The few fans of this blog have perhaps noted my silence the last few days. Can it be true that Mary Naegeli is speechless, or has nothing to say? Au contraire, mes amis, the problem is the opposite! There is so much to say, so much to digest, so much to ponder, that one hardly knows where to begin. On the other side of my mind is the desperate need for some perspective, some peace and quiet, some reflection on the meaning of this moment in the life of the PCUSA.

And then the rainbow appeared.

This morning, as I walked out of the gym to dark skies and accelerating rain, a full, uninterrupted rainbow appeared before me. Reaching from one end of the horizon to the other in unbroken glory, God’s sign of promise also reached into my heart once again.

12“This is the sign of the covenant that I make between me and you and every living creature that is with you, for all future generations: 13I have set my bow in the clouds, and it shall be a sign of the covenant between me and the earth. 14When I bring clouds over the earth and the bow is seen in the clouds, 15I will remember my covenant that is between me and you and every living creature of all flesh; and the waters shall never again become a flood to destroy all flesh. 16When the bow is in the clouds, I will see it and remember the everlasting covenant between God and every living creature of all flesh that is on the earth.” (Gen. 9:12-16 NRSV)
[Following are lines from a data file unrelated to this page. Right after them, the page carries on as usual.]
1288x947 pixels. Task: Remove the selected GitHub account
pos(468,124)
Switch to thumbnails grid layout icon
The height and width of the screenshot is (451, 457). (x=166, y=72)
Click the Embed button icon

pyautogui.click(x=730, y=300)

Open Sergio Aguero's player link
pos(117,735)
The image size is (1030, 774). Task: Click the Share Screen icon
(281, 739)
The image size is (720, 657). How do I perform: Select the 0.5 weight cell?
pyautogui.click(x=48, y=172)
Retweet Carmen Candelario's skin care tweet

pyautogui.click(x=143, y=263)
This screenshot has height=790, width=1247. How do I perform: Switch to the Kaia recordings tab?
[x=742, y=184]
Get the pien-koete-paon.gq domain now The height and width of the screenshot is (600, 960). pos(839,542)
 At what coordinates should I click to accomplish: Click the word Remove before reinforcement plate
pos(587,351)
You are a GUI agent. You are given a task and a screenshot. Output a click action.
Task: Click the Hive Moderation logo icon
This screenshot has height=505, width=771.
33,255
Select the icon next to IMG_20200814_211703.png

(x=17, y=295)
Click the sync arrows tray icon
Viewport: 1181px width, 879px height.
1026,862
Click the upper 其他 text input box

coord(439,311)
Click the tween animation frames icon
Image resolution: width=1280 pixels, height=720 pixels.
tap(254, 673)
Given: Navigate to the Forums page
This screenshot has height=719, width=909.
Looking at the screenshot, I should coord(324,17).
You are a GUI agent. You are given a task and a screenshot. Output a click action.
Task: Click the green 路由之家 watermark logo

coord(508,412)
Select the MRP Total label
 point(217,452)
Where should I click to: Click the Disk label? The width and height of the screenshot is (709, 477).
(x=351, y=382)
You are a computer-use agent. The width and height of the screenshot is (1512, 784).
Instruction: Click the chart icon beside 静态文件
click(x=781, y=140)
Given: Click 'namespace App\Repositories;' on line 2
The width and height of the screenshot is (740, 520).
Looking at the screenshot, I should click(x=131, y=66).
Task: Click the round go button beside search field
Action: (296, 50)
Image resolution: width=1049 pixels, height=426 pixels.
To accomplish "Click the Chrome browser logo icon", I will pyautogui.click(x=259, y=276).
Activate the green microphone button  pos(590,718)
The original rainbow was God’s optical reminder to himself and the world that he would never again execute his judgment upon the whole planet by flood. Obviously the promise was not that there would never be flooding somewhere around the world, but God suspended his punitive power prerogative in order to live out the full ramifications of covenant. Human beings had not lived up to their end of the relationship, but God in unilateral covenant kept a grip on his people and would not let them go no matter what they did. By this means, they would know his unending love and amazing grace and perhaps remain open to his divine plan for reconciliation and redemption.

When I see a rainbow, this is what I think:

• that God is present and active in this world

• that God’s promise of care and relationship overshadows any overwhelming flood I might be experiencing

• that God possesses great hope for his creation

I needed that reminder, because this is what I am experiencing these days: a flood of work coming from three different employers (my seminary, my organization, my parish), the river of judicial process flowing to its mouth on April 27 (GAPJC), and what seems to be a denominational appointment with danger at General Assembly in early July.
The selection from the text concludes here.